Back in 2003, there was a furore in the US, after Vanity Fair Magazine posted an article titled “Ask Dame Edna“. It contained fictional questions and the character’s answers to them. One question asked “Should I learn” Spanish?”. The Dame’s answer was “Don’t bother, why would you want to have a conversation with the help?”
I’m paraphrasing but that was the gist of it. There was an uproar and the mag issued an apology.
But Dame Edna isn’t a person. She’s a caricature of a certain class of people with bad taste and a touch of hypocrisy to their morals that do look down on the help. Barry Humphries couldn’t hold the racist views that Dame Edna has; he wouldn’t be able to do the character so well if he did. Edna’s comments were a nod, a wink and a roll of the eyes from Humphries to the informed reader that makes fun of people who hold these racist views.
It’s satire, folks. It’s the mocking of a certain set of behaviours or beliefs by exaggerating them.
The current controversy over comedian Chris Lilley is similar. We all know by now that it’s a bad coincidence that one of his scenarios has had a bizarrely similar real-life parallel. But people still don’t seem to understand the concept of satire.

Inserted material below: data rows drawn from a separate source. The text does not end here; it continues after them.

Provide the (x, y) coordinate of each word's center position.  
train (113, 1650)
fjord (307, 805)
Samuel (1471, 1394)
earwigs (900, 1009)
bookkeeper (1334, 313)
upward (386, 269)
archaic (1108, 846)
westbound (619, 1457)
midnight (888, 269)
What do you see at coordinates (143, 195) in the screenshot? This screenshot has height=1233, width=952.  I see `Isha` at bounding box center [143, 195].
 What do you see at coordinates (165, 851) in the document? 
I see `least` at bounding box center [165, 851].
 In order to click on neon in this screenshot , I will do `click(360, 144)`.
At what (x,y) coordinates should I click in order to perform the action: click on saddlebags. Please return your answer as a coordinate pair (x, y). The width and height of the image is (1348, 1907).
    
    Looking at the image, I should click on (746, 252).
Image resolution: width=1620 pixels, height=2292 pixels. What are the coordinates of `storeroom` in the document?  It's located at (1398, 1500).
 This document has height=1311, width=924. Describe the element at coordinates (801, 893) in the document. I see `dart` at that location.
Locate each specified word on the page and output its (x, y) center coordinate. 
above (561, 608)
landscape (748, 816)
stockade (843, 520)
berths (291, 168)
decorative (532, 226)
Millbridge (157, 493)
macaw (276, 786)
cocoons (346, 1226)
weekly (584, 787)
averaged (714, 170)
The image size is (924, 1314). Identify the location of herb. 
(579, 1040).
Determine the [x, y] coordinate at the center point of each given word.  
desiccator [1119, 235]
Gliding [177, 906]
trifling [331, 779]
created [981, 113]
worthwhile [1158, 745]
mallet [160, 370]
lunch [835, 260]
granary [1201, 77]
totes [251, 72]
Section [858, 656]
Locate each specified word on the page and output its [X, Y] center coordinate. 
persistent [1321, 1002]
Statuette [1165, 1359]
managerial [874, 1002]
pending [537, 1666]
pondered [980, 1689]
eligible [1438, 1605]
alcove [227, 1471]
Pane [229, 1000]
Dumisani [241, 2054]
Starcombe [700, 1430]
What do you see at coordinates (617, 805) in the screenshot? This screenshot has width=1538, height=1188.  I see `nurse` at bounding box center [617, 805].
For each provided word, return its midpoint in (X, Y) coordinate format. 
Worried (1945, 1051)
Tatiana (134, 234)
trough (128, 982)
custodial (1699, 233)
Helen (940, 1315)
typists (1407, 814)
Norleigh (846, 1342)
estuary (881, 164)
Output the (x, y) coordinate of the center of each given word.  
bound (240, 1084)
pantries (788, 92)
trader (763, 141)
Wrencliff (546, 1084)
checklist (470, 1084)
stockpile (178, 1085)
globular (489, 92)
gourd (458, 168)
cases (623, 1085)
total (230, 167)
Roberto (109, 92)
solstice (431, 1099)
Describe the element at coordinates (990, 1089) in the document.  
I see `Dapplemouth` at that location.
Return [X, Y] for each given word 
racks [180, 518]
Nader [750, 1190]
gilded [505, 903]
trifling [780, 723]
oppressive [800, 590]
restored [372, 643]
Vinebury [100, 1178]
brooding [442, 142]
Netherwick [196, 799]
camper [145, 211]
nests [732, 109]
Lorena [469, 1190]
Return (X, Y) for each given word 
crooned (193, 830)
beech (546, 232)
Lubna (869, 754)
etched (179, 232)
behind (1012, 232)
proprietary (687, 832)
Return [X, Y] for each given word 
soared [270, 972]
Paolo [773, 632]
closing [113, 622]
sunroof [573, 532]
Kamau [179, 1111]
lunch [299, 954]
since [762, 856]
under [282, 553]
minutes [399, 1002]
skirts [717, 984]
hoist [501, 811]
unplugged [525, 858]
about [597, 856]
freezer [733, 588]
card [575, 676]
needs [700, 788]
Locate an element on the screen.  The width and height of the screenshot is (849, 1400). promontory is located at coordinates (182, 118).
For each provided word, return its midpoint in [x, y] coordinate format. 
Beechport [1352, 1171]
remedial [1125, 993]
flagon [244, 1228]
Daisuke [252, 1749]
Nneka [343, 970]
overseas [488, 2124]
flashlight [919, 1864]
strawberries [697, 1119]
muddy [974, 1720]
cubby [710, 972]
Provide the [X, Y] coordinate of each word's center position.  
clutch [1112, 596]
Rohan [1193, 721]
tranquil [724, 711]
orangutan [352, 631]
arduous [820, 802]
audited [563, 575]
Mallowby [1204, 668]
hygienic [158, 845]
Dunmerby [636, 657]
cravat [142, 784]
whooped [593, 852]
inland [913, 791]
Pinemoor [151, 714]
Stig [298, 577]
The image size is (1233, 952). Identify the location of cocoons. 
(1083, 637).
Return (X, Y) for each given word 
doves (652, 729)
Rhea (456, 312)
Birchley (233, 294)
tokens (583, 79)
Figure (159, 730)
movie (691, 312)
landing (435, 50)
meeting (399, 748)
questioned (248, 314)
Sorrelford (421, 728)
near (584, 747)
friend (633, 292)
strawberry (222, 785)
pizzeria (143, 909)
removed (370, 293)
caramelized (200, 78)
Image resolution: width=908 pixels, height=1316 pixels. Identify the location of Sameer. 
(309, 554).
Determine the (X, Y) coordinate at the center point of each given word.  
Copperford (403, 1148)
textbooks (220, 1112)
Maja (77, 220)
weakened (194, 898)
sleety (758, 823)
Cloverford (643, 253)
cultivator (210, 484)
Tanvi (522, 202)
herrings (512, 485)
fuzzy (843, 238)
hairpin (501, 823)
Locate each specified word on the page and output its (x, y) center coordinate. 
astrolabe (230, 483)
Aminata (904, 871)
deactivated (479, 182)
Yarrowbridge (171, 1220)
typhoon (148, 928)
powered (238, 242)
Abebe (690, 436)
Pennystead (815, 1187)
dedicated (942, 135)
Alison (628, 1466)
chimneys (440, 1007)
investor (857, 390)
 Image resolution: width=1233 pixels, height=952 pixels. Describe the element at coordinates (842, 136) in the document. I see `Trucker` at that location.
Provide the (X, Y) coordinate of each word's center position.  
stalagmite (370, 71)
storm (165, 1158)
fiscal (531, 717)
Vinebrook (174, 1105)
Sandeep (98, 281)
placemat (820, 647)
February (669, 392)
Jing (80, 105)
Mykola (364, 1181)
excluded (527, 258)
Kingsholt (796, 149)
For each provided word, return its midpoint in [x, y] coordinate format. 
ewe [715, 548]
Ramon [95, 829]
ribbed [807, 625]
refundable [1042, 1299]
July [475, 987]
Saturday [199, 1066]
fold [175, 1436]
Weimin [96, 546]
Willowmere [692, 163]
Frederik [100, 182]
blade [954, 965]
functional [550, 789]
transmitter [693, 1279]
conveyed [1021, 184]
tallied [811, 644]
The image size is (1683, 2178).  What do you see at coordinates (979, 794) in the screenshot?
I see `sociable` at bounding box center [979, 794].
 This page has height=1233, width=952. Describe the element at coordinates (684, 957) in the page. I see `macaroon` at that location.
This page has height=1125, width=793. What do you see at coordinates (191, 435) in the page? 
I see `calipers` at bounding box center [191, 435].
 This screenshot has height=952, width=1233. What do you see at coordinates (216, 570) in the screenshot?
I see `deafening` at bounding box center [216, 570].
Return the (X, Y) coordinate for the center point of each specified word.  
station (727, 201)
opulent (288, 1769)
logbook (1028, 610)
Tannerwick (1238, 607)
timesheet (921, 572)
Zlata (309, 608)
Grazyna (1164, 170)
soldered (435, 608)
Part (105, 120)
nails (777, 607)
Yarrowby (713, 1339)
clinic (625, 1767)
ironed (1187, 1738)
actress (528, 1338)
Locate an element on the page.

The article I’ve linked to, above, says:
Comedian Chris Lilley’s hit show Summer Heights High, which is centred on a fictional school, on Wednesday night poked fun at the ecstasy death of a blonde, teenage student named “Annabel”.
But this is wrong.
Neither Chris, nor the show, were poking fun at “the ecstasy death” of anyone. Chris, and the show, were poking fun at the insensitive attitudes that some people have towards tragedy (a fatal overdose in this case) and how some people will go to the most appalling lengths, exploiting community grief and ignoring taboo, to feed their own egos.
We all know someone with a big ego. They might not go the the lengths of Mr G to inflate it further but by taking the concept to the extreme to highlight the behaviour, Lilley invites us to draw our conclusions about that behaviour.
The irony of the Edna incident was that at the end of the reply, she says “If you’re American, try [learning] English”, which, I think is more insulting to Americans than the “help” reference was to Hispanics.